# Neat Effect for Manipulations in PS



## sillyphaunt (May 16, 2005)

I was scanning my recent manipulations last nite and stumbled upon this technique.. Original:







Converted to a Negative:






Here's another one I did:






I like the blue, but I also like the way the manipulation lines are coming up black.. I thought it was a cool effect. Just wanted to share


----------



## Karalee (May 16, 2005)

Uh oh, Kylie's going SX-INSANE!

Do you need restraining?  :lmao:


----------



## terri (May 16, 2005)

Hmmm, interesting!   I think I've played around like that in PS before, just never printed anything out.   

Have you tried putting a negative into the Daylab?   That is also fun and can give you some of this otherworldly effect.    :thumbup:    You might like what you get!


----------



## sillyphaunt (May 16, 2005)

That's on my list of projects to do Terri.. I have a few that I'd like to try. I've already burnt thru all my Time Zero film so I hvae to wait for more to get here.


----------



## Digital Matt (May 16, 2005)

Cool.  Also try doing this on a duplicated background layer, and then set the blend mode to color.  You'll get the colors of the negative, with the feel and texture of the original.


----------



## terri (May 16, 2005)

Digital Matt said:
			
		

> Cool.  Also try doing this on a duplicated background layer, and then set the blend mode to color.  You'll get the colors of the negative, with the feel and texture of the original.

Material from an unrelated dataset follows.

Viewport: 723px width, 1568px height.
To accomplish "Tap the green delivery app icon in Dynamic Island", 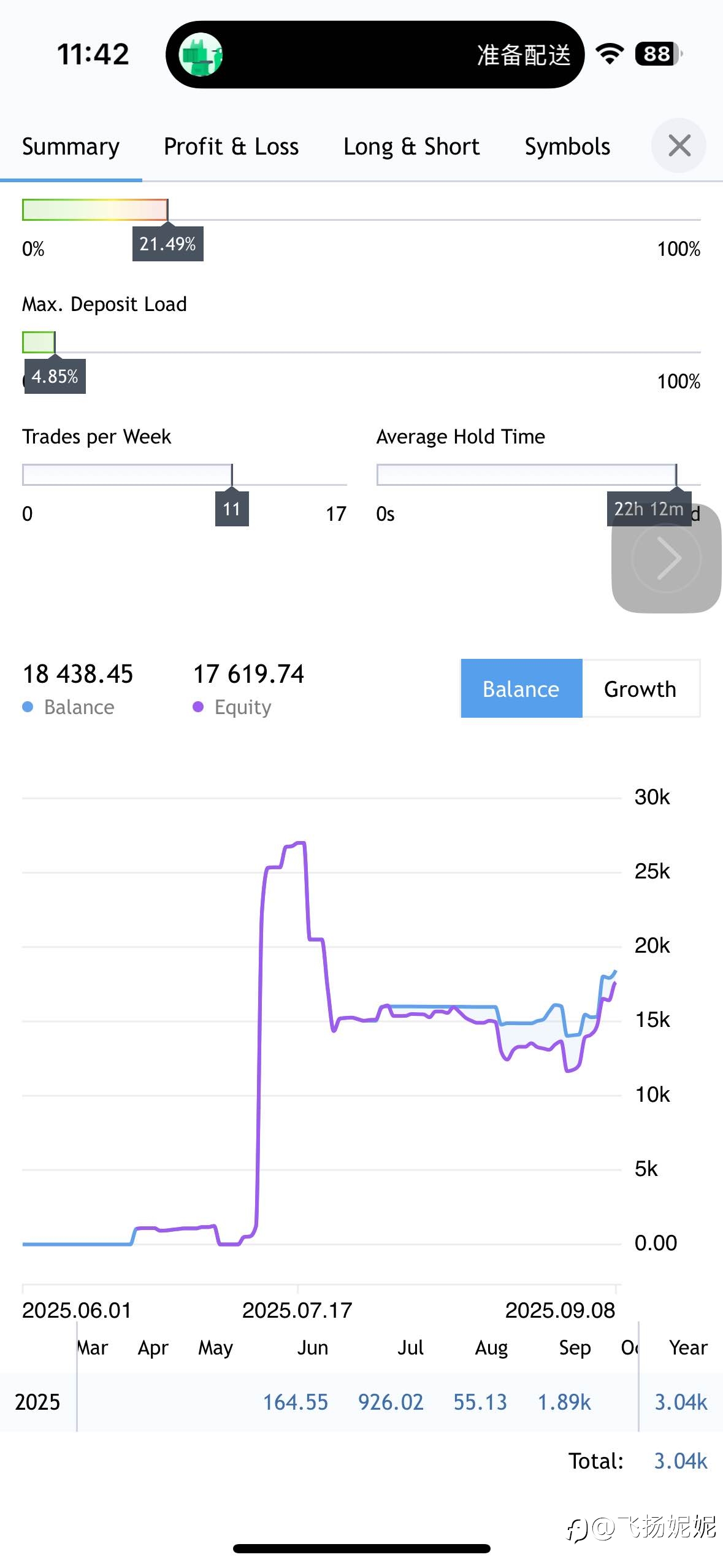I will [201, 55].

DOWN, SIMBAH!!      You'll get her kicked off the P-team if she does too much PS'ing.     

Poor Matt....it's in your blood, I fear.    :hug::  What will be more fun is if the Polaroid bug bites YOU next!


----------



## terri (May 16, 2005)

sillyphaunt said:
			
		

> That's on my list of projects to do Terri.. I have a few that I'd like to try. I've already burnt thru all my Time Zero film so I hvae to wait for more to get here.


Happens in the blink of an eye, doesn't it?


----------



## Artemis (May 17, 2005)

Wow they are cool, wish I could do that kinda stuff...


----------



## hobbes28 (May 17, 2005)

Artemis said:
			
		

> Wow they are cool, wish I could do that kinda stuff...




Did you feel that tug on the fishing line there, P-Team?....


----------



## Artemis (May 17, 2005)

hobbes28 said:
			
		

> Did you feel that tug on the fishing line there, P-Team?....



Im lost...:S


----------



## Digital Matt (May 17, 2005)

Hehe, sorry Terri, I don't mean to butt in with too much PS stuff here, but hey, she brought it up   Combining traditional print making with PS is a great idea I think.


----------



## terri (May 18, 2005)

Digital Matt said:
			
		

> Hehe, sorry Terri, I don't mean to butt in with too much PS stuff here, but hey, she brought it up   Combining traditional print making with PS is a great idea I think.


Aw, you're totally okay, and you know I was teasing I hope.  :hug::    

Actually one of the best ironies in my life is that one of my fave alternative process heroines, Theresa Airey, is this MAJOR photoshop guru.      She does amazing digital art and talks with great knowledge about everything from color profiling to digital negatives.   I could learn a lot about PS from her, if I only had the interest for it.      I just like staining my fingertips with chemicals and lithographic inks, it seems.    :mrgreen:


----------



## terri (May 18, 2005)

Artemis said:
			
		

> Im lost...:S


Let the P-team show you the way, Young Grasshopper.....  :mrgreen:


----------



## sillyphaunt (May 18, 2005)

Come to the dark side Artemis!! 

Thanks for the tip Matt, I'll try it out


----------